Rückenschmerzen haben eine Vielzahl von Ursachen. Neben den bekannten Verschleißerscheinungen sind es vor allem Fehlbelastungen und mangelnde Bewegung, die zur Volkskrankheit Nummer eins führen. Hinzu kommen psychosoziale Faktoren wie Karrieredruck, Stress oder Probleme mit den Mitmenschen. 80 Prozent aller Rückenschmerzen lassen sich keiner eindeutigen Ursache zuordnen.
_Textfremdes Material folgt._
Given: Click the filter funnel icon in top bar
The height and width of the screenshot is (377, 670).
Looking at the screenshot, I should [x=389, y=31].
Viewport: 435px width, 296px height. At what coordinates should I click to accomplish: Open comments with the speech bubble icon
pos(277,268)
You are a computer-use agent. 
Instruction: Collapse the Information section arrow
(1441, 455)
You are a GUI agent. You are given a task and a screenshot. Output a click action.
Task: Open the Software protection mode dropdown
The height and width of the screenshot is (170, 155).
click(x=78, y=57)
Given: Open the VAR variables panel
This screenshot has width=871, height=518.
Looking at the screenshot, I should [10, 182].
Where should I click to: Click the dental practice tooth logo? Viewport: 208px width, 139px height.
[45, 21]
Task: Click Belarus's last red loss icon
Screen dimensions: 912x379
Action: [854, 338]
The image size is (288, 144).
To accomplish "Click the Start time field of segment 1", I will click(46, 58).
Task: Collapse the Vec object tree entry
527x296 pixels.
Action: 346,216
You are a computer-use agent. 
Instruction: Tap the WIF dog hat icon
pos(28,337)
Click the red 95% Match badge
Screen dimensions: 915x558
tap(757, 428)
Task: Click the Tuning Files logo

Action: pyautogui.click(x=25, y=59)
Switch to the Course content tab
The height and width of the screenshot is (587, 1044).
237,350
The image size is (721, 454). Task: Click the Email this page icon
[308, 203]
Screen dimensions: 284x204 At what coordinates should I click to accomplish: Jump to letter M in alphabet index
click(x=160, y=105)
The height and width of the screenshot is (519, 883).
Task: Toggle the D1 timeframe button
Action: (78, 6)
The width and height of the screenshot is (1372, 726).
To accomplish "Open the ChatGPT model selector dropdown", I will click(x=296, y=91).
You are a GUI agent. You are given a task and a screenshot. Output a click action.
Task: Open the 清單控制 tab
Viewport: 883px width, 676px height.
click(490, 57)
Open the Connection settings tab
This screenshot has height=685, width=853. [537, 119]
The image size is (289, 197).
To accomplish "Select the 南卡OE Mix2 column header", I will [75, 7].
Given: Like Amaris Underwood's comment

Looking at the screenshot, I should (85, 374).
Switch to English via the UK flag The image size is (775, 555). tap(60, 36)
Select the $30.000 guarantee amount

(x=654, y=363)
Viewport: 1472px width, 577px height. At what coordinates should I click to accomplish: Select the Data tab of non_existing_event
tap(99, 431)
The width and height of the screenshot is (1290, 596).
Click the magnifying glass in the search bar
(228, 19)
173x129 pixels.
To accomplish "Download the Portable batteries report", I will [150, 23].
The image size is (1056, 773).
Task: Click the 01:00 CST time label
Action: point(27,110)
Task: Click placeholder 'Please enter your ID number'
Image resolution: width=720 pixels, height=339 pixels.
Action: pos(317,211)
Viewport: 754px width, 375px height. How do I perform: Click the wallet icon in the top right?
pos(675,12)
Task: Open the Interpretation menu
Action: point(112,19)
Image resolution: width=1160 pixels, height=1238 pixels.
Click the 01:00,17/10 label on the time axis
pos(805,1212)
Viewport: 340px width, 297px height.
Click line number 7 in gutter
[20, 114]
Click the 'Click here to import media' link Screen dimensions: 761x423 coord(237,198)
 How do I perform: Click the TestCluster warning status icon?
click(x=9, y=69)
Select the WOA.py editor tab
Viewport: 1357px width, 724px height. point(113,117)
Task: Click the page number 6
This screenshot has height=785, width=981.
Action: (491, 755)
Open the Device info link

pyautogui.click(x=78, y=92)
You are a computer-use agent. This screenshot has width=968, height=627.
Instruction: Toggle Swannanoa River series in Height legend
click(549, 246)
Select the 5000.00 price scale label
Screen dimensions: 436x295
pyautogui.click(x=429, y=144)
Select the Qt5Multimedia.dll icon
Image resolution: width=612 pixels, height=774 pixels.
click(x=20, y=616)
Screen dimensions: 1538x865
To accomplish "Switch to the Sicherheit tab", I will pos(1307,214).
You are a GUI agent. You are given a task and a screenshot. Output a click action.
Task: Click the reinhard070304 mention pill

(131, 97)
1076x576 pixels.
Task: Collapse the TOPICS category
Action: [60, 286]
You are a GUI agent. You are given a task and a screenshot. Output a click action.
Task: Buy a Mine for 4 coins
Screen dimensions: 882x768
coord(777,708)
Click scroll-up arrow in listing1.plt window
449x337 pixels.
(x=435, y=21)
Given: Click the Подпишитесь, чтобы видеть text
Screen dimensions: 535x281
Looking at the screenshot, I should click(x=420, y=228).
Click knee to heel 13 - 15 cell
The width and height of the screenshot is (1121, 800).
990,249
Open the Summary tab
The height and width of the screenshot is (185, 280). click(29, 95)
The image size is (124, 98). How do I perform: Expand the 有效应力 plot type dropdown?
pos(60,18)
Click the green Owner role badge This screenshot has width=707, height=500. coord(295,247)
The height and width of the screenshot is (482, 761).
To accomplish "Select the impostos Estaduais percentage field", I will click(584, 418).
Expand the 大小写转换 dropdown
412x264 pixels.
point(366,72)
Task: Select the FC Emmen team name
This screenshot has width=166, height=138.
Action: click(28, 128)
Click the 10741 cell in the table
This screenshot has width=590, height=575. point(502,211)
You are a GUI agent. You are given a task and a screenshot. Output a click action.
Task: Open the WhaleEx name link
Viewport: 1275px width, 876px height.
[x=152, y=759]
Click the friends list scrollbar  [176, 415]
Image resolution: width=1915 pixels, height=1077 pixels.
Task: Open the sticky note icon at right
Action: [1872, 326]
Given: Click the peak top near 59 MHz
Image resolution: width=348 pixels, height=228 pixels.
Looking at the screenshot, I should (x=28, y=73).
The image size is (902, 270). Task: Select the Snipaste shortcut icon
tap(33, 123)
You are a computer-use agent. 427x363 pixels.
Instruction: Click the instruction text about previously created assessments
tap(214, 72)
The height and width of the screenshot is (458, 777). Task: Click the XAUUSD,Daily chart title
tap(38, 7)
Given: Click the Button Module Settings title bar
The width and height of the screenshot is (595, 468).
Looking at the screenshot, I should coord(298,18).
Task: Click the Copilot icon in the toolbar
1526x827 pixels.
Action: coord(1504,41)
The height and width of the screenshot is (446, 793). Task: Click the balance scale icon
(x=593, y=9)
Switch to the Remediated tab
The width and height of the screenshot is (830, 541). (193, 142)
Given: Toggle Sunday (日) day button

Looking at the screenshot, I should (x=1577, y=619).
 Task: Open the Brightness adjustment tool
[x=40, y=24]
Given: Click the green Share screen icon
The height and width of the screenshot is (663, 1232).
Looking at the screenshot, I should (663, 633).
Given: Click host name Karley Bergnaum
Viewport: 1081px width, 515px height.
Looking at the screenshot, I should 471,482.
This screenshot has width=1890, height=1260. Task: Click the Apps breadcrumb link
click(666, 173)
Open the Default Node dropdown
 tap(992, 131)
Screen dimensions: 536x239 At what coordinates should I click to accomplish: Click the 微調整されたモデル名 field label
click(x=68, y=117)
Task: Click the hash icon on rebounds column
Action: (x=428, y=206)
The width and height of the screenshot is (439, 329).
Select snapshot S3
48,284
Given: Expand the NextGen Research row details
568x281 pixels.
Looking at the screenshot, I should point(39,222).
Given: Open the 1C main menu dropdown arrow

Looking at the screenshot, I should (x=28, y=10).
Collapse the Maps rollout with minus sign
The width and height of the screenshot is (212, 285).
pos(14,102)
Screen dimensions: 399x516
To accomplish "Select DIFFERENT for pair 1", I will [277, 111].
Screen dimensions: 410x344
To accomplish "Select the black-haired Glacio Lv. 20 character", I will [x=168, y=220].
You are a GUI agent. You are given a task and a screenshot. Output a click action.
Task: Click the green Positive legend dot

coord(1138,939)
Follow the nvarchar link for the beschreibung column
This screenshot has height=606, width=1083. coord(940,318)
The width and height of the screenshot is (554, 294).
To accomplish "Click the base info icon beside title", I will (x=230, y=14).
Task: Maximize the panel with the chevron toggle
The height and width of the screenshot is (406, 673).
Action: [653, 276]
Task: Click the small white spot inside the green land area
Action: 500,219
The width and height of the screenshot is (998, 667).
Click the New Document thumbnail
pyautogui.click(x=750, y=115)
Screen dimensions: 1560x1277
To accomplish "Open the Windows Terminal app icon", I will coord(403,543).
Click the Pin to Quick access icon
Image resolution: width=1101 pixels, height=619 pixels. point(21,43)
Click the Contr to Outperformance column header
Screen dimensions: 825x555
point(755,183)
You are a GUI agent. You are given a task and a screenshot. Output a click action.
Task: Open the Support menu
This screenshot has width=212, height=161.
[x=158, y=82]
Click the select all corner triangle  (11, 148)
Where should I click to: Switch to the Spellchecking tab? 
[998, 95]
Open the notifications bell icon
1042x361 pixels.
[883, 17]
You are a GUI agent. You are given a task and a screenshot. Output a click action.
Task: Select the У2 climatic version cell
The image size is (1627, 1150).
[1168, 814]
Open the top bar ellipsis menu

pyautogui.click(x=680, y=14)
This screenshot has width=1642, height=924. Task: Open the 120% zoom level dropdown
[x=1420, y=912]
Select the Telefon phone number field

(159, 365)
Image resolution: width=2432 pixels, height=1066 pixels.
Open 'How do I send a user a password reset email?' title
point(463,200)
Die Diagnostik beschränkt sich jedoch in vielen Fällen auf bildgebende Verfahren, die lediglich den Knochen- und Muskelapparat unter die Lupe nehmen.
Und auch in der Behandlung werden häufig falsche Akzente gesetzt: So werden beispielsweise 63 Prozent der Patienten mit Medikamenten und 48 Prozent mit Spritzen behandelt. Es wird zu schnell operiert, und wichtige Bereiche wie psychologische Schmerztherapie und präventive Ansätze kommen zu kurz.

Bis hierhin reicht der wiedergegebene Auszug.